(EXERCÍCIOS):
1. Transcreva o trecho do texto sobre governo eletrônico na Europa que começa nas palavras "O Digital Single Market pode" e vai até "seus serviços online.", inclusive.
2. Dê continuidade ao texto sobre governo eletrônico na Europa a partir do ponto em que ele termina.

O velho mundo está nos passando a perna em termos de e-gov?

Cristina De Luca

03/12/2017 11h30

Não é só em relação à proteção de dados, com a implantação do Regulamento Geral (o GDPR), que o velho mundo vem nos dando lições de uso das modernas tecnologias digitais. O estudo pan-europeu e-Government Benchmark 2017, realizado por um consórcio liderado pela Capgemini, revela que três em cada cinco serviços públicos europeus já estão online e que mais da metade deles (54%) é "mobile friendly". A Europa continua a amadurecer nas práticas de "governo eletrônico": os serviços públicos migrados para os dispositivos móveis estão aumentando, e a prestação de serviços públicos pela Internet segue avançando. O foco é na ampliação da transparência e no investimento em facilitadores digitais chave – tais como a identificação eletrônica –, que são agora cruciais para o fortalecimento do e-Government e para a criação de um Digital Single Market (ou Mercado Digital Único) nos próximos anos.

O Digital Single Market pode contribuir com 415 bilhões de euros ao ano para a economia europeia, criando empregos e melhorando significativamente os serviços públicos. As descobertas do eGov Benchmark deste ano revelam que a visão do Digital Single Market está tomando forma. O abismo entre a prestação de serviços para usuários nacionais e estrangeiros está se tornando cada vez menor, já que 60% ou três entre cinco serviços online estão, agora, disponíveis em todas as fronteiras do país. A facilidade de utilização dos serviços cross-border também melhorou (em 78%).  Ou seja, tanto os cidadãos quanto as empresas dispõem de acesso a funcionalidades avançadas de ajuda, suporte e reclamações online. A continuidade no compartilhamento das melhores práticas permite que as autoridades públicas em toda a Europa continuem aprimorando seus serviços online.

(REGISTROS DE DADOS):

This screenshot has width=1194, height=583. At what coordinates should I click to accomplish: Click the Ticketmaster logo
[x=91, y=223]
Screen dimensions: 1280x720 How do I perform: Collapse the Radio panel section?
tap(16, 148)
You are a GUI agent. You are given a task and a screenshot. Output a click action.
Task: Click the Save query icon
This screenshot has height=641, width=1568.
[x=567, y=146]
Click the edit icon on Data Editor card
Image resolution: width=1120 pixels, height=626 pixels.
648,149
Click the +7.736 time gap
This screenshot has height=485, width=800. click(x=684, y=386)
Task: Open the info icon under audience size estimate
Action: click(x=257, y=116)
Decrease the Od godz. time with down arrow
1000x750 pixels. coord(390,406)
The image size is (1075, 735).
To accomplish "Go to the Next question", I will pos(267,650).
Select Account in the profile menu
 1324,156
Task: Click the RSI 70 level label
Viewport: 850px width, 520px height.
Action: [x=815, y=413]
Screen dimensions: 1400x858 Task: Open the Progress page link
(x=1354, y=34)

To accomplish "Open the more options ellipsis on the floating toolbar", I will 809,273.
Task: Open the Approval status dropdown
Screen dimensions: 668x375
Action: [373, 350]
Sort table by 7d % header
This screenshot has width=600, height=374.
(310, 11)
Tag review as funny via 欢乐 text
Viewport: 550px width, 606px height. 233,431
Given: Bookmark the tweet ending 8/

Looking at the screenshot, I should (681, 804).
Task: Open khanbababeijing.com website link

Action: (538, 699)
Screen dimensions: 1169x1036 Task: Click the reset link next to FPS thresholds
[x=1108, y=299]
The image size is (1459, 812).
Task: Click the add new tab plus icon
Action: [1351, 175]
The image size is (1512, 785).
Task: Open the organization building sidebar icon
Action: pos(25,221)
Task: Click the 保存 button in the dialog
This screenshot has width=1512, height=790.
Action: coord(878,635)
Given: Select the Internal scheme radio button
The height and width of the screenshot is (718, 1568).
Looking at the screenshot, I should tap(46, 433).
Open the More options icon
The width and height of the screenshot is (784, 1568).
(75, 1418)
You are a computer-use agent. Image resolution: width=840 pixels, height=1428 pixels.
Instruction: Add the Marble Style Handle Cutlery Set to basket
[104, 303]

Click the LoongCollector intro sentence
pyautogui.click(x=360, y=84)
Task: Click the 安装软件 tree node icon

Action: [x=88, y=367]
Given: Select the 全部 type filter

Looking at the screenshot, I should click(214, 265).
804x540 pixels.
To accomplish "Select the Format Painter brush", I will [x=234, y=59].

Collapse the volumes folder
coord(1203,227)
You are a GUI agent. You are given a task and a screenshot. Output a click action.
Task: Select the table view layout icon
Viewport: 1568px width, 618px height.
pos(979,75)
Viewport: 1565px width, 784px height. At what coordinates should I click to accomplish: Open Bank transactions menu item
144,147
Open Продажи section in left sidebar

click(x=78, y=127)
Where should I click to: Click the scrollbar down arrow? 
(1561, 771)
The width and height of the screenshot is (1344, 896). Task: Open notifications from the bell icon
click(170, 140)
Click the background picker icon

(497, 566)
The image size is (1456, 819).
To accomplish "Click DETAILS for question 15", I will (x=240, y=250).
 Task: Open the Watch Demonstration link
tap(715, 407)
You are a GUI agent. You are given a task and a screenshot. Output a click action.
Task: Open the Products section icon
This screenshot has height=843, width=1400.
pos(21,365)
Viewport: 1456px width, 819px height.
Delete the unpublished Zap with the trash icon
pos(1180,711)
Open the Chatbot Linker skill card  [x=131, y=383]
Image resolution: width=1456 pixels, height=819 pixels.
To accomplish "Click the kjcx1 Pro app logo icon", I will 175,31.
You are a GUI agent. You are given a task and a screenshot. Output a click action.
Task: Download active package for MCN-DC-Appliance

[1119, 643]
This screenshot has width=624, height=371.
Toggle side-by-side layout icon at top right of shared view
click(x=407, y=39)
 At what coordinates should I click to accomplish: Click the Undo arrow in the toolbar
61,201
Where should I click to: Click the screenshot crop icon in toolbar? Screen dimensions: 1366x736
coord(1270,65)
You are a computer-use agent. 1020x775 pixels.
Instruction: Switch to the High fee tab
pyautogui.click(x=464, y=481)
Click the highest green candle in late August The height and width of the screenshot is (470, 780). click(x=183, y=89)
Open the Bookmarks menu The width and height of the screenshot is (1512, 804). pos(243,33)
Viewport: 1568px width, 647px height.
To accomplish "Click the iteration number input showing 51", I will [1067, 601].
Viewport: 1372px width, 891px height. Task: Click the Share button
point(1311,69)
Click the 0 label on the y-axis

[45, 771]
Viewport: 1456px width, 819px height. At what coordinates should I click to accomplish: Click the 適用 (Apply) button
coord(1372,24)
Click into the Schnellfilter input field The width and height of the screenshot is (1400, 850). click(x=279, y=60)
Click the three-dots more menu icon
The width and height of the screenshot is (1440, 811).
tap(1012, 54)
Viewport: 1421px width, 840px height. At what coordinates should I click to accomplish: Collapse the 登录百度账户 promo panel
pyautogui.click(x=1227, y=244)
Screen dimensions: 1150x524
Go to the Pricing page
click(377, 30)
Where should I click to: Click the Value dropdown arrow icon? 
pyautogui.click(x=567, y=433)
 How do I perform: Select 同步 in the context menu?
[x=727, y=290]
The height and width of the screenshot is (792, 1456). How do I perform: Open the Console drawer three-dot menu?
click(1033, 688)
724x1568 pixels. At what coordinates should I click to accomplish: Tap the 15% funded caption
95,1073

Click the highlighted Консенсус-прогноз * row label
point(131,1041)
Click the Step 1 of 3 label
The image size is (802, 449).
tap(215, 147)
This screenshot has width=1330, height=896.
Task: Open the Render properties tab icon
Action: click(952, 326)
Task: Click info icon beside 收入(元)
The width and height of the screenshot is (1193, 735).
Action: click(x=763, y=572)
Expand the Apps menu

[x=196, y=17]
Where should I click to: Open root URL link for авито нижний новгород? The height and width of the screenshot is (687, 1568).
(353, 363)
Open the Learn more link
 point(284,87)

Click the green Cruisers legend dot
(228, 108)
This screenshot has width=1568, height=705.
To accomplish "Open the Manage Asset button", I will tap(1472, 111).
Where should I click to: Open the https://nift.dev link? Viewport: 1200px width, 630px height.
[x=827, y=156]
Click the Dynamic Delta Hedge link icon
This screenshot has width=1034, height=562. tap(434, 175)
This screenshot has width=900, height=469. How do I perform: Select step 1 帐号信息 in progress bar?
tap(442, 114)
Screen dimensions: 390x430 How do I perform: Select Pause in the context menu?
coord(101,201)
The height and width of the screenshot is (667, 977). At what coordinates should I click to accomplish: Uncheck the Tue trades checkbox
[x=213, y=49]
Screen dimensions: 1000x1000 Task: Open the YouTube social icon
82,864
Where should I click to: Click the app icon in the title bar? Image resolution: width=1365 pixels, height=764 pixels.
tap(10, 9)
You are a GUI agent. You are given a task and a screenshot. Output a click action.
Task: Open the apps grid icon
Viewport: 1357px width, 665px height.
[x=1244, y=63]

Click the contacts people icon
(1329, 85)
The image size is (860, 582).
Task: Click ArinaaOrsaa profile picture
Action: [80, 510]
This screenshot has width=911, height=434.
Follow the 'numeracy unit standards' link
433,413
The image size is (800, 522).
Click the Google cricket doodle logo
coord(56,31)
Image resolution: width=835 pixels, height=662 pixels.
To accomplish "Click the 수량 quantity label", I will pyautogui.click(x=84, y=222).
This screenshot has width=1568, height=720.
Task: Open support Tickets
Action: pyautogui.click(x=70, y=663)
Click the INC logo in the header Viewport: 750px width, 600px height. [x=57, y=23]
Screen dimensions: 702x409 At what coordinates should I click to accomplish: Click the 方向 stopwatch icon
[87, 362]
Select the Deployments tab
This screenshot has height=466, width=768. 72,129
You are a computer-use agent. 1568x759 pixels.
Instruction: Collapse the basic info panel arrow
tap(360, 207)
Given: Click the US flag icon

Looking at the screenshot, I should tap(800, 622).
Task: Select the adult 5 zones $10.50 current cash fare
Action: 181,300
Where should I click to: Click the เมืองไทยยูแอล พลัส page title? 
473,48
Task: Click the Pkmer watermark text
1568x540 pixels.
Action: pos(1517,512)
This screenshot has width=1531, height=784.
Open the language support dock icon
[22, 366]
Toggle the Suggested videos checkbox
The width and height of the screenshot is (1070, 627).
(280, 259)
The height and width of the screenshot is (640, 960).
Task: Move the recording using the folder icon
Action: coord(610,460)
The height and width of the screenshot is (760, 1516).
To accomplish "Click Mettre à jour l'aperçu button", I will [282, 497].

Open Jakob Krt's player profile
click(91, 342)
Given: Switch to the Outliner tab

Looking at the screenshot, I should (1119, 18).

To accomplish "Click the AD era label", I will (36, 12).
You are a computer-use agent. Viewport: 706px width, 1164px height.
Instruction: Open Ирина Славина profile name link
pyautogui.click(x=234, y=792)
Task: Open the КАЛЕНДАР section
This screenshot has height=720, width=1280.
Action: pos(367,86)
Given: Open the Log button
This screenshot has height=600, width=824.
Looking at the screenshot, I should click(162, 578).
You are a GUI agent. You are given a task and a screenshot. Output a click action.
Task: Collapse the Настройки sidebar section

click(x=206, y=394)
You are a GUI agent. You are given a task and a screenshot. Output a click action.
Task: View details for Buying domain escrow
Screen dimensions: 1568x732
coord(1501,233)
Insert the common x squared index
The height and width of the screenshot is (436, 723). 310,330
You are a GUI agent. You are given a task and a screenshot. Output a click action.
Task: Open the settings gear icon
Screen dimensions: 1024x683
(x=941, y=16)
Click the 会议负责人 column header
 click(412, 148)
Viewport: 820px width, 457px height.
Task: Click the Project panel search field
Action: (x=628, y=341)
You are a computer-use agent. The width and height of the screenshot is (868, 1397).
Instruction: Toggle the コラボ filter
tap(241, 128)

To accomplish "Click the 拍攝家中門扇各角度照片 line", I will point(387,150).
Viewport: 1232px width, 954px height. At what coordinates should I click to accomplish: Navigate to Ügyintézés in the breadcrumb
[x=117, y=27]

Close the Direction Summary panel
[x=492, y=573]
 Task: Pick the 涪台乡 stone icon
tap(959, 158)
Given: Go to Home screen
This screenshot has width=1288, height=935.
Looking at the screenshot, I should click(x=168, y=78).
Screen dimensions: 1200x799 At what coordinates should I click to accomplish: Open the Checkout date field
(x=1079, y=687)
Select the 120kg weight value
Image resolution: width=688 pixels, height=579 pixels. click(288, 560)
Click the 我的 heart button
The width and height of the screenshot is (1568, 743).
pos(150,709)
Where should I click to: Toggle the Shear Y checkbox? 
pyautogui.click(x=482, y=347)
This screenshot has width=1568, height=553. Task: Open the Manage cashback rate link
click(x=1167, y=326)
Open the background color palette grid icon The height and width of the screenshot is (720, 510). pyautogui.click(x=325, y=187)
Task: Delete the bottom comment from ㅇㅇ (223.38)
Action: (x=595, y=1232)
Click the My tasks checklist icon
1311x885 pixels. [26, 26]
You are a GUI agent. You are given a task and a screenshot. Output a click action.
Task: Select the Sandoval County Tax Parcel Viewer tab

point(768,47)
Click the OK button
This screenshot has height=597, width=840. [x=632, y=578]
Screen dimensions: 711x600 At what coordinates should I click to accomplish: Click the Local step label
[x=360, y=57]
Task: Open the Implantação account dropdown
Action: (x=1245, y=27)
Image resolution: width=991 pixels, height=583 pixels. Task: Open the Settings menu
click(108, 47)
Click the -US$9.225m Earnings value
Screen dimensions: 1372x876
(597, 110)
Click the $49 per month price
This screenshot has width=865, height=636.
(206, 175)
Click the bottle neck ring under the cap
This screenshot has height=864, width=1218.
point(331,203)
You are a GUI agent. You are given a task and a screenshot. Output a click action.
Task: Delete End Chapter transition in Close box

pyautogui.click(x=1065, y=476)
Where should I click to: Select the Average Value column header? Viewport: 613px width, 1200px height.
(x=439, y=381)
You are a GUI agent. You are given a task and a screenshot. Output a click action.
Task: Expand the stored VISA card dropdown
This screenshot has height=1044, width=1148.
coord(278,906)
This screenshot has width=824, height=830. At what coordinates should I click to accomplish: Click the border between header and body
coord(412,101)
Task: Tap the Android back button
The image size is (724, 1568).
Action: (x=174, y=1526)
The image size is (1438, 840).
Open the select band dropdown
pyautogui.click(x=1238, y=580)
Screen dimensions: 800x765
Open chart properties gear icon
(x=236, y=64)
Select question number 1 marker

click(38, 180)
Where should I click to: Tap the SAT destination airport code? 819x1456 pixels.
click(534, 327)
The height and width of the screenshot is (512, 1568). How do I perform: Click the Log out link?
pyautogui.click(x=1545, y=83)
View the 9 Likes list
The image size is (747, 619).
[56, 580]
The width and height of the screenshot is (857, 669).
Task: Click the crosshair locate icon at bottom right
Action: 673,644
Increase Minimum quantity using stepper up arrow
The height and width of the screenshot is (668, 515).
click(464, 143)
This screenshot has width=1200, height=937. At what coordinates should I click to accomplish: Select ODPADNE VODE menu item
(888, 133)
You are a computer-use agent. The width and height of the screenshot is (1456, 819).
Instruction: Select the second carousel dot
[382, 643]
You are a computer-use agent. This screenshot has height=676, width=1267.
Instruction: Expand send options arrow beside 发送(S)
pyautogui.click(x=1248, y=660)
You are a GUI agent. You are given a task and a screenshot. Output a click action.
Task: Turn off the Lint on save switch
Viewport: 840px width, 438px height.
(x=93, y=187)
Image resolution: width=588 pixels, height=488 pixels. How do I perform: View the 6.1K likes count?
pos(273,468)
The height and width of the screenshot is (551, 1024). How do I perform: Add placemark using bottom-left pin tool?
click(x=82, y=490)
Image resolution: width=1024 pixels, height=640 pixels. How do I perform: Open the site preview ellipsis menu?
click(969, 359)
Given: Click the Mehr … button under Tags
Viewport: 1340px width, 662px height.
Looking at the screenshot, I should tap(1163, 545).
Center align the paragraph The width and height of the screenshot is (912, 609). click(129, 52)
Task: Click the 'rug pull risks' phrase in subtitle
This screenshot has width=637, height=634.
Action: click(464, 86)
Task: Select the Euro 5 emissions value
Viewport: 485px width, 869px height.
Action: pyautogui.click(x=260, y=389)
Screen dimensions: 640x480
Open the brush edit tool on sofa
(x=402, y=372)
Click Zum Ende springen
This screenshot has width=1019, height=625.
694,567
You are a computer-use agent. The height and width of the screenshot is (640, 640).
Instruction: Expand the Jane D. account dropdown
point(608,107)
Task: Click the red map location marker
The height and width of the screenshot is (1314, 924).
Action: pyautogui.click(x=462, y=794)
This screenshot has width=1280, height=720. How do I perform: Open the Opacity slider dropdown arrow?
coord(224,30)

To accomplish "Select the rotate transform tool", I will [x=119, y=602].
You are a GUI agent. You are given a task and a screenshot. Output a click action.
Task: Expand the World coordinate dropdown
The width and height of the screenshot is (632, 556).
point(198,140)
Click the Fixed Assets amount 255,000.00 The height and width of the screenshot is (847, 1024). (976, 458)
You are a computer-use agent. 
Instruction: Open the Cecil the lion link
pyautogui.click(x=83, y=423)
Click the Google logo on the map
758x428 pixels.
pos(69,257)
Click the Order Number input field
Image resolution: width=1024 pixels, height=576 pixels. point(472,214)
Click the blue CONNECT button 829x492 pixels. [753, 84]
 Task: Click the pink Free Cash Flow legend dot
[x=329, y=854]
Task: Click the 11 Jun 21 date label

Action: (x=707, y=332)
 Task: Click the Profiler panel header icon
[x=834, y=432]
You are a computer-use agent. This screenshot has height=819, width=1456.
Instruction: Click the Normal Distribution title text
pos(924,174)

(RESULTADOS DAS TAREFAS):
1.
O Digital Single Market pode contribuir com 415 bilhões de euros ao ano para a economia europeia, criando empregos e melhorando significativamente os serviços públicos. As descobertas do eGov Benchmark deste ano revelam que a visão do Digital Single Market está tomando forma. O abismo entre a prestação de serviços para usuários nacionais e estrangeiros está se tornando cada vez menor, já que 60% ou três entre cinco serviços online estão, agora, disponíveis em todas as fronteiras do país. A facilidade de utilização dos serviços cross-border também melhorou (em 78%).  Ou seja, tanto os cidadãos quanto as empresas dispõem de acesso a funcionalidades avançadas de ajuda, suporte e reclamações online. A continuidade no compartilhamento das melhores práticas permite que as autoridades públicas em toda a Europa continuem aprimorando seus serviços online.

2.
estratégia do mercado único digital foi adotada em 6 de Maio de 2015 e inclui 16 iniciativas específicas que foram entregues pela Comissão até Janeiro de 2017. As propostas legislativas são agora discutidas pelo co-legislador, pelo Parlamento Europeu e pelo Conselho.

Voltando ao e-Government Benchmark 2017, este ano o relatório pesquisou mais de 10 mil websites nos países que compõem a EU28+ (conjunto de portais que agregam informações de todos os 28 países europeus associados) e avaliou a quantidade e a qualidade dos serviços digitais com base em quatro importantes eventos de vida: começar um negócio, perder e encontrar um emprego, estudar e vida familiar.

Os resultados revelam que o setor público europeu continua a oferecer mais serviços pela Internet. Se por um lado os países aumentaram quantitativamente a disponibilidade online de seus serviços públicos, por outro ainda são necessárias medidas qualitativas, como procedimentos de entrega mais transparentes e formulários online pré-preenchidos com dados pessoais, para melhorar a experiência geral do serviço digital.

Um bom progresso foi feito na dimensão da mobilidade, com mais da metade dos serviços (54%) já sendo amigáveis para os dispositivos móveis – contra 27% em 2015. Já o foco no usuário dos serviços públicos europeus atingiu a média de 85%, o que indica um nível maduro de disponibilidade online dos serviços, de interação e das possibilidades de resposta entre cidadãos e administrações públicas. E a implementação ampliada da Diretiva eIDAS provavelmente aumentará ainda mais a disponibilidade de informações e serviços para os cidadãos da União Europeia quando abrirem uma empresa ou decidirem estudar no exterior.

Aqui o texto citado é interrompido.